Tension as moment of truth looms
Israel and the United States have agreed over the past two weeks to set out the principles for a peace deal and to try to prevent a unilateral recognition of an independent Palestinian state at the UN in September.
Recent meetings between the two governments have not managed to paper over all the cracks in what has been, for the past two years, an often tense relationship, but a consensus has been reached over some of the fundamentals of a potential peace plan.
Prime Minister Binyamin Netanyahu set out part of his position in a speech to the Knesset on Monday, in which he acknowledged that Israel would have to relinquish parts of the West Bank. However, he added that Israel would insist on holding on to the "settlement blocs", a military presence in the Jordan Valley and a united Jerusalem.
"Netanyahu's speech was the result of prior understandings with the US," said a senior aide, "and it is a signal of what he is planning to say in America."
Mr Netanyahu departed yesterday for the US, where he has a busy schedule, beginning with a meeting today with President Obama, followed by speeches next week to AIPAC and Congress.

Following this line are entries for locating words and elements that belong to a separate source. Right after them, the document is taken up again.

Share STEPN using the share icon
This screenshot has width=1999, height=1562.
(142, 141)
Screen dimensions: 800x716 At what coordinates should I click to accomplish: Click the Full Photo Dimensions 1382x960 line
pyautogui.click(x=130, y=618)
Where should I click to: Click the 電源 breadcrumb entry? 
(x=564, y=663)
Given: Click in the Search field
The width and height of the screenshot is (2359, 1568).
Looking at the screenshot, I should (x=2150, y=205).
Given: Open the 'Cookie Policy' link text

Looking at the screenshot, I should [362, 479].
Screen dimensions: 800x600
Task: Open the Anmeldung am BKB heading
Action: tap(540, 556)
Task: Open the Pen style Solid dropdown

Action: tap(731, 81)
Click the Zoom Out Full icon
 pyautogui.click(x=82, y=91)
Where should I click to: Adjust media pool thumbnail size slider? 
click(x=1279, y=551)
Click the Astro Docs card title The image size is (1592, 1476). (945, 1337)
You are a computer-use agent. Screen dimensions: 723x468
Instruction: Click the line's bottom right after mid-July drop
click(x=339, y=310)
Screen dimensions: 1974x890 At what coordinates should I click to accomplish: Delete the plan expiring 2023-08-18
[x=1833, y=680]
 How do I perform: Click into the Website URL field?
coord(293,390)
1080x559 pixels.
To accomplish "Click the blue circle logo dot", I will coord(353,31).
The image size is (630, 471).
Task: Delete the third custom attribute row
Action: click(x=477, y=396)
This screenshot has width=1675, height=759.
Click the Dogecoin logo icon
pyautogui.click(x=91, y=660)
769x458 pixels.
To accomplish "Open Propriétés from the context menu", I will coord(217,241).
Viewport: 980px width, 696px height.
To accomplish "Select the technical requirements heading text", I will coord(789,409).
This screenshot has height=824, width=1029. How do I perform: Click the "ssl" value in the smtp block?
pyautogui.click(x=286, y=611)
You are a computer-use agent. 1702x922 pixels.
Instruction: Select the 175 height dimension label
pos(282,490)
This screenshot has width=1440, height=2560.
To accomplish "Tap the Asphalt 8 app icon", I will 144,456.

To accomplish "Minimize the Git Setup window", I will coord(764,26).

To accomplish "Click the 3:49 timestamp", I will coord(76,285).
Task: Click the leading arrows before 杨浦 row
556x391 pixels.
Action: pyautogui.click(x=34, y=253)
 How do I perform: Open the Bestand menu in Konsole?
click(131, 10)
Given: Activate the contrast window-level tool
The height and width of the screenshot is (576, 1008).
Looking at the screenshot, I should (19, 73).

Mr Obama made his major policy speech last night at the US State Department. That speech was originally of great concern to Israel, amid fears that the President would call on it to allow the foundation of a Palestinian state within the pre-1967 borders.
However, senior Israeli officials received assurances that the speech would deal mainly with the changes in the Arab world and refer to the Israeli-Palestinian conflict in a relatively minor way. Israel's ambassador to Washington, Michael Oren, said on Wednesday that "the US will continue to act to prevent a unilateral declaration of Palestinian independence in September."